Philip Monaghan's work is a moment of pop culture nirvana rendered with cloudy, dream-like abandon -- a chillingly apt look in the rearview mirror of entertainment history. The exhibition is the final chapter in a collaborative effort between Monaghan and the poet Tim Dlugos, his boyfriend who died of AIDS in 1990. Based on Dlugos' poem "Gilligan's Island," much of the focus of Monaghan's work in this show is on the farcical hit '70s show, revolving around the absurd hijinks of the mixed bag of castaways stranded on a desert island, but oftentimes juxtaposed with other classic images, ranging from Hitchcock's The Birds to iconic images of Jacqueline Kennedy. But through Monaghan's eye, there is a sentimentality and faded optimism in the kitsch, a tinge of faded glamor to Ginger's carnal persona and a hypersexualization of the male relationships on the island.
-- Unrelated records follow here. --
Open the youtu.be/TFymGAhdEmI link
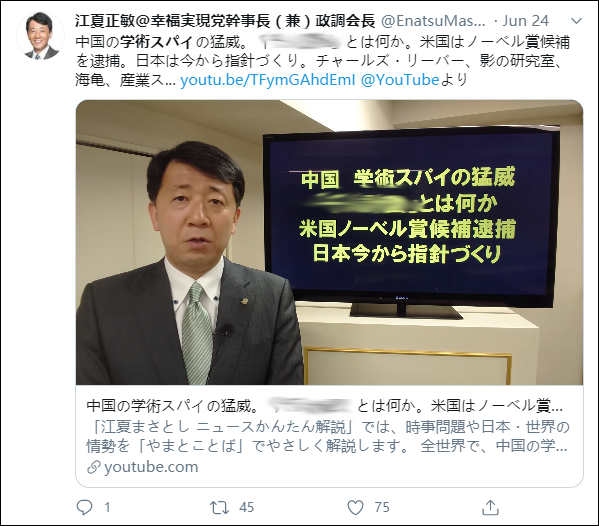The image size is (599, 526). [x=268, y=80]
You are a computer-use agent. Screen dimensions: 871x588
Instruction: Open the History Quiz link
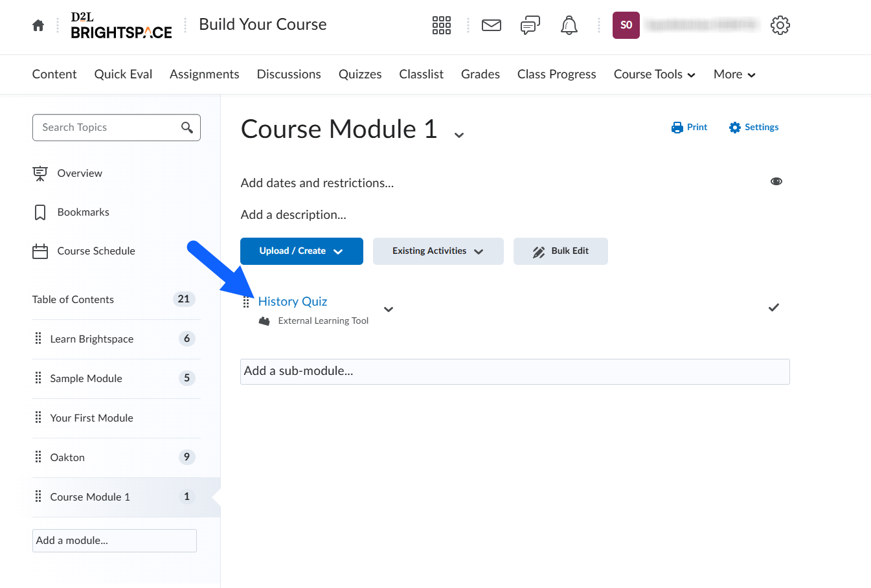coord(293,301)
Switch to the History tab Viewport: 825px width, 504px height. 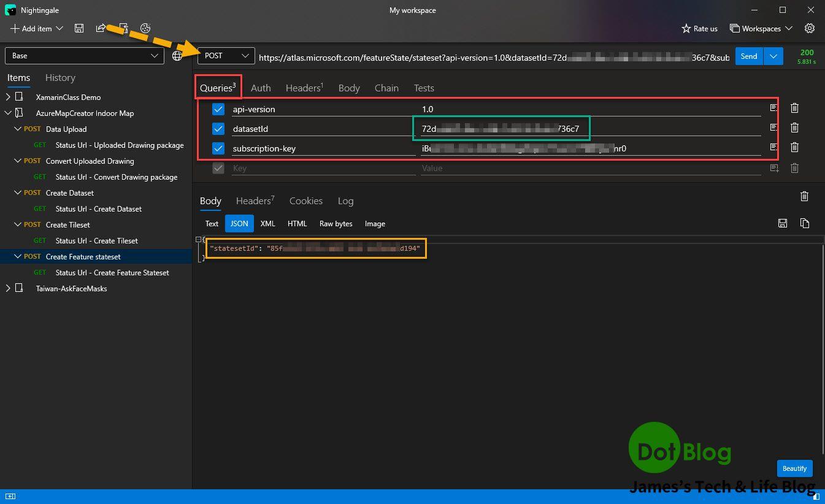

Monaghan started his career as a retail creative director for the infamous boutique Fiorucci, and was responsible for some its more outlandish window displays, including some in collaboration with Andy Warhol but now he's best known for his oil paintings and watercolors. The 54-work exhibition -- titled "At Moments Like These He Feels Farthest Away" -- currently taking place at NYU's Fales Library through the end of this week, strikes an interesting tension between the seemingly mindless flippancy of television's "golden era" and the great fears and doubts there were simultaneously beginning to awaken in the American subconscious in the years following Kennedy's assassination and during the Vietnam War. But still, there is a sense of joy and fondness in the works that can't be denied, a nostalgia for a time in America's history where everything still seemed possible.
"At Moments Like These He Feels Farthest Away" runs through Friday, April 29th at New York University's Fales Library, 70 Washington Square South at LaGuardia Place.